You say you don't want to "just grab random people", but that is what the Gen Con registration system is. I sign up to run an event. Random people sign up to play it.
You argue that you want a system that allows family members to stay together. They have that system. Check the box that says "only if all tickets available". By reserving seats, you are denying the family (or group of friends) of four/five a chance to play your game, the exact opposite of what you are requesting. What you appear to want is preferential treatment for GMs to choose their players, or at least some of them. That is different than the question initially posed.
You also mentioned you have never actually tried to sign them up for your game. Why not start there?

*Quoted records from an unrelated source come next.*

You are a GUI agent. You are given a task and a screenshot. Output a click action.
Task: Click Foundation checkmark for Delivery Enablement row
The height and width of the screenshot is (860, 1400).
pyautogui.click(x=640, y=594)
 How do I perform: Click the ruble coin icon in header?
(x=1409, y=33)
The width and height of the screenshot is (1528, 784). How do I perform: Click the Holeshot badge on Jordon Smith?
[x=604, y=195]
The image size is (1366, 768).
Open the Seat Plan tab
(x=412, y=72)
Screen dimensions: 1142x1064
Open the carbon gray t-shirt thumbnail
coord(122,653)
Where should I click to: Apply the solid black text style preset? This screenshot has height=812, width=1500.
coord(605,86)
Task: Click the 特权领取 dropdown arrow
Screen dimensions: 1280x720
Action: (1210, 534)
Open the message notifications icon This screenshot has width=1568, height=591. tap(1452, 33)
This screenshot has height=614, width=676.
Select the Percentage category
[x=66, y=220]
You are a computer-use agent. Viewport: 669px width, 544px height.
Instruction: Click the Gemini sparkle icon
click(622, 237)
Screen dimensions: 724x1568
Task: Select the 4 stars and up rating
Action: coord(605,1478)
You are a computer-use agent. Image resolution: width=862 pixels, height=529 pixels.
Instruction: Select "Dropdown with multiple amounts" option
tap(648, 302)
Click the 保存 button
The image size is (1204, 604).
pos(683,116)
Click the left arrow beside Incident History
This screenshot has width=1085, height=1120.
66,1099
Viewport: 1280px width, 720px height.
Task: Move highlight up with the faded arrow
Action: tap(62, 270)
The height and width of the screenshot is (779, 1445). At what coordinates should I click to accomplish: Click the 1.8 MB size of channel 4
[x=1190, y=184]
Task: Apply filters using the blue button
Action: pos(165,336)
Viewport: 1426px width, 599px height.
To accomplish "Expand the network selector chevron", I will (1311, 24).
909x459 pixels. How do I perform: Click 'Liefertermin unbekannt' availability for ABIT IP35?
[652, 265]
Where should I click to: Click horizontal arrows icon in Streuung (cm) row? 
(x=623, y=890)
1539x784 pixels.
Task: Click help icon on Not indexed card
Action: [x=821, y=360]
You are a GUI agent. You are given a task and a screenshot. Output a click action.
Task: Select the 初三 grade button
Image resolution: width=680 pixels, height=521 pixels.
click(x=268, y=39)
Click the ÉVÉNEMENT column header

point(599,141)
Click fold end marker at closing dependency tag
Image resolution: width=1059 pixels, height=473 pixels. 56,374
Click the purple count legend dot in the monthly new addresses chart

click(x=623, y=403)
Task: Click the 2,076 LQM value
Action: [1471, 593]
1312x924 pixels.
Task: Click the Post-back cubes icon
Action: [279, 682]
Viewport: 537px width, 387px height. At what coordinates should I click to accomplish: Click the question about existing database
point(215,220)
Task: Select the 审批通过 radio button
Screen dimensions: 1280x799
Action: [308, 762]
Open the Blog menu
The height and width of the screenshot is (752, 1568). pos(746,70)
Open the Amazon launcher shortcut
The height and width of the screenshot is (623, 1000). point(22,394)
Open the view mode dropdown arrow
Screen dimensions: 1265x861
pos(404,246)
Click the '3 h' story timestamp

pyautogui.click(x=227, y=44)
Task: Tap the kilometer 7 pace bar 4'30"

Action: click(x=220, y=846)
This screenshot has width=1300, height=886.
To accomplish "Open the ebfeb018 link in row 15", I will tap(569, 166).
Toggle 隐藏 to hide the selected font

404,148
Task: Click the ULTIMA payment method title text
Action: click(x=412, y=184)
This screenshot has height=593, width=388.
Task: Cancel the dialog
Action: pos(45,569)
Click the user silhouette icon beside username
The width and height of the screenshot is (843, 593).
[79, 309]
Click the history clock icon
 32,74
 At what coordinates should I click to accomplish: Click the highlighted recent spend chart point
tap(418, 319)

They do not need to log in on registration day. You can add them as friends in the Gen Con system and purchase the tickets for them. For an even better chance, all three of you (you and the two uncles) can each put it on your wishlist. It does not matter whether you have it as your first or twenty-first item on your wishlist. It does not matter if your number one event matches their number one event. The wish list order is simply a priority number for your own list when it is processed. If you have multiple events scheduled for the same slot, the system will try to get your the higher priority event first.
In the event creation dialog, instead of just number of players, they could add a field for number of tickets to sell. So, you could say 6 players, but only sell 4 tickets. In this case, the EO would be responsible for paying for the additional people who aren't buying tickets.
They could do this, but it seems like overkill for something only a few people would use. Unless your event is mega-popular, it seems like it would be easy for someone in your group to get two tickets on event registration day, especially if as Rong suggested, you all wishlist the event.
It is pretty clear at this point that he only made this thread to brag and argue about his cool plan.